In Te Ao Māori, birds are intermediaries between physical and metaphorical space. Treasured taonga with the ability to exist in “between spaces”, they are regarded highly and often hold the status of guardians, messengers, and harbingers of fate. In Eye, one of Shane Cotton’s key paintings, birds function as spiritual translators, they navigate the space between earth and sky, life and death. Fred Graham’s Taurapa (Sternposts) speaks of belonging, settlement, and protection, and, like Mike Crawford’s cast glass Kawau (Manu Rā) and Toroa (Manu Marama) merges avian forms with architectural elements to create carriers of whakapapa and kaitiakitanga. Embodying whakapapa, Ross Hemera’s carved sculptures invite us to fly backwards into the future - ka mua, ka muri - as birds become contemporary symbols of the connections between sky and earth, past and future, spirit and physical world, and people and their environment. Chris Heaphy also places this challenge in the immediate present. In It’s in Your Making, birds collapse time, simultaneously referring to the past while navigating the future, acting as guardians of cultural memory across time and generations.
Inspired by early rock drawings, Hemera and Chris Charteris remind us of a time when birds far outnumbered humans, much like Bill Hammond’s imagined “Birdland” in Pack of Five (3).

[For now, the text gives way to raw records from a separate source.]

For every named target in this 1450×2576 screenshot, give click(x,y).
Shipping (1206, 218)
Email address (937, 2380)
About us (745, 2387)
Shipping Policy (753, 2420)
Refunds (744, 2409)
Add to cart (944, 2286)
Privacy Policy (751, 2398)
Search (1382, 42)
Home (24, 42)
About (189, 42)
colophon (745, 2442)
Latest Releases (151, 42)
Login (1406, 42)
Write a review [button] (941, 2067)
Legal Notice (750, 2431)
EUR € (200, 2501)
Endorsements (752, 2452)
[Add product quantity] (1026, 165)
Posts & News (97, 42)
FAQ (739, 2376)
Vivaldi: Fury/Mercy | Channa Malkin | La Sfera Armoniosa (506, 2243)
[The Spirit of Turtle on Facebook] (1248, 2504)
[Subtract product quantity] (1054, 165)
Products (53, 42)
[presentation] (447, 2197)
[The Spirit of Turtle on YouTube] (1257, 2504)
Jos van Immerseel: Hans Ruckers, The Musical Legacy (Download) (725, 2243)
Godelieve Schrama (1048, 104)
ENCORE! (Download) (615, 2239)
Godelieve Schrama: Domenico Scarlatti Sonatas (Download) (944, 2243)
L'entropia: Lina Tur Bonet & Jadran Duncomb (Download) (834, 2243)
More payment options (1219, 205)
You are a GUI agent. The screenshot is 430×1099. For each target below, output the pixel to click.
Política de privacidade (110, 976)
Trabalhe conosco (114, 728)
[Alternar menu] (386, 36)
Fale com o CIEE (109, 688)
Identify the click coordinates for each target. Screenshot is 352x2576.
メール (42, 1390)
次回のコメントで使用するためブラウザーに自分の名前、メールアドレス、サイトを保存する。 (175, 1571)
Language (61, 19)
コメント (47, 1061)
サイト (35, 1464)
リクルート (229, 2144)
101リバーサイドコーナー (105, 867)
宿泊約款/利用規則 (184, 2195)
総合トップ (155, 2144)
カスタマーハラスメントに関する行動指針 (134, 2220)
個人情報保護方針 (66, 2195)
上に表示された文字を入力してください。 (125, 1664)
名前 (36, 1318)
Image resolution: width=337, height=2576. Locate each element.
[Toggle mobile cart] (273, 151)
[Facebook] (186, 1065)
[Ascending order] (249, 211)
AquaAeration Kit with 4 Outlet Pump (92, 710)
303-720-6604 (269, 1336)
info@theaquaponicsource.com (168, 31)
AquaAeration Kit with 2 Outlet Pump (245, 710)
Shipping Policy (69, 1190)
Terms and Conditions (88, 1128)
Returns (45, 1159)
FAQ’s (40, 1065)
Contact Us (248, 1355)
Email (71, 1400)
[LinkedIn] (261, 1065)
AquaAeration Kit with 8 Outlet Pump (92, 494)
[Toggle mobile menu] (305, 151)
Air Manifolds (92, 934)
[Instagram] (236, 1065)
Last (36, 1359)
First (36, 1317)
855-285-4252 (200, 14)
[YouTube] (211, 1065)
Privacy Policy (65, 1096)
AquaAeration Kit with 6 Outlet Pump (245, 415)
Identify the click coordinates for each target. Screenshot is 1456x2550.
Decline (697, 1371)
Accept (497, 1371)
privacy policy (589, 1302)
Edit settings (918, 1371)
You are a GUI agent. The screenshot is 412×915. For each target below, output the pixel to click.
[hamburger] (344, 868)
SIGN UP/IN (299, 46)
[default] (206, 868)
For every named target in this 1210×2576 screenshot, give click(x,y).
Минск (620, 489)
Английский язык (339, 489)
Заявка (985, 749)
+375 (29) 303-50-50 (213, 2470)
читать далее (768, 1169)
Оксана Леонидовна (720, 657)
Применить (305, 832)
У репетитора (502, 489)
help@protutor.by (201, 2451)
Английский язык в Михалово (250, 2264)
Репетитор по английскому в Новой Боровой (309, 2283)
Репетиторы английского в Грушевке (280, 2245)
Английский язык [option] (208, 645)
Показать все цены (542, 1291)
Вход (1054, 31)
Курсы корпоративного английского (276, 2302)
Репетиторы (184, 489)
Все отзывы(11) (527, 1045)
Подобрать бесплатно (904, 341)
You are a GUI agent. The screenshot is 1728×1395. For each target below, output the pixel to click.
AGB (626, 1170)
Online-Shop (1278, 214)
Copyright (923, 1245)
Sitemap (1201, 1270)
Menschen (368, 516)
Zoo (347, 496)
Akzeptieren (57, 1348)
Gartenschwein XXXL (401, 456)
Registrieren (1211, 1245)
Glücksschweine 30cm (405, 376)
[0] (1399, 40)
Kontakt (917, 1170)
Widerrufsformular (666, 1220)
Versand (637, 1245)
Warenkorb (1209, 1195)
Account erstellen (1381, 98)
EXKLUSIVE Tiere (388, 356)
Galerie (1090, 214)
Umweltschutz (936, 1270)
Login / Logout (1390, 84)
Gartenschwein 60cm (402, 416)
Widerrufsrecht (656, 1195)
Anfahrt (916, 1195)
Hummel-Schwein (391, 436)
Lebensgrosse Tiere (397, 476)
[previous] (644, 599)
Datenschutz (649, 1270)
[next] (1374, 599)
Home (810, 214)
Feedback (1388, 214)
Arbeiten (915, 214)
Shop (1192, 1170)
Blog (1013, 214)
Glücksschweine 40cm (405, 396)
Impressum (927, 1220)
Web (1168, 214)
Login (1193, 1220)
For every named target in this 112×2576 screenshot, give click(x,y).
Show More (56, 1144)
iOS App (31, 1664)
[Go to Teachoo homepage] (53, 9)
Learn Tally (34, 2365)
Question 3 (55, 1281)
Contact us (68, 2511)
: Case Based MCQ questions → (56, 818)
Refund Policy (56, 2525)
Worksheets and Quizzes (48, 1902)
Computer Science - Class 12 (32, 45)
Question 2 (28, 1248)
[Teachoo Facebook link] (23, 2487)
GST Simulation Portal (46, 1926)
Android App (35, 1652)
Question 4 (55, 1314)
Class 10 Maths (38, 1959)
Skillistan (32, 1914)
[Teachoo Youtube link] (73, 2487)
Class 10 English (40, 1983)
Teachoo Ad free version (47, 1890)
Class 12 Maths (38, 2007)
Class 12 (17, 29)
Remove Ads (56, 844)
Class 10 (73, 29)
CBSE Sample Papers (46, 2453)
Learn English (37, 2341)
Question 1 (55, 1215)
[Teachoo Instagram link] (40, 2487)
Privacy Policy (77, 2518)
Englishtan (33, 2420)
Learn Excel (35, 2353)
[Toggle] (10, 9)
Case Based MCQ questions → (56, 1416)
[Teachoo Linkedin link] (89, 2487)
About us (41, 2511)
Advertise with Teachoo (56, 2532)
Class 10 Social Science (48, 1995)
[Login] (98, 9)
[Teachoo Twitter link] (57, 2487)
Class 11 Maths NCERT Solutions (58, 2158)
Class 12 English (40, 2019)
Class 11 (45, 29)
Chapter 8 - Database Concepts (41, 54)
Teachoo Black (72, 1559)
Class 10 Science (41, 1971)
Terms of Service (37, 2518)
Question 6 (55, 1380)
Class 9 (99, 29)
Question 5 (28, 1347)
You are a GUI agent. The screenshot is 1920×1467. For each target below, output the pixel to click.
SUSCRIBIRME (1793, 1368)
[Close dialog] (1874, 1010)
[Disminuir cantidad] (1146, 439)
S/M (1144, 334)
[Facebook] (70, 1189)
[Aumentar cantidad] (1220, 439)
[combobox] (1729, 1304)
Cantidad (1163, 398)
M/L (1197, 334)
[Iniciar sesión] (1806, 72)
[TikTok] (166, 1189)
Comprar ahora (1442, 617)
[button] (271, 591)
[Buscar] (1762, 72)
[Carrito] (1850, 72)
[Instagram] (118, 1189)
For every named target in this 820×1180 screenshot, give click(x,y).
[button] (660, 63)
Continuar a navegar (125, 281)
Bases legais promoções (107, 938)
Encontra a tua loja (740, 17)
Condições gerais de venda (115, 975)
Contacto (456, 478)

Hammond’s Shelf Life, Collection Plate, and Snuff Jars reflects on the colonial impulse to collect and preserve artifacts, while also asking how we protect what remains - these birds are not for ornithological collectors, but watch us, witnessing in silent judgement. Roger Mortimer and Joanna Braithwaite echo this avian gaze, confronting the impact of European colonisation on Aotearoa New Zealand. In Braithwaite’s Seafarer, an early settler’s boat hangs as a trinket on the breast of a Royal Albatross, recalling how both bird and vessel once navigated the same waters. Mortimer explores colonisation, the human condition, and morality through mythological scenes set within familiar New Zealand coastlines in Wainui.
Lisa Reihana explores themes of myth, power, and betrayal in Kurangaituku. Confronting and unsettling, the work visualises a narrative in which violating the guardianship of the natural and spiritual world carries grave consequences. It asks, are we the betrayed, or the betrayers? Or is the social, cultural, and environmental identity asserted by New Zealanders itself a constructed myth, one that reveals our failure to uphold the very values we claim to embody?
Across cultures, generations, and media, Manu Taki explores birds as symbols of identity, memory, and responsibility - as a mirror in which we can see ourselves.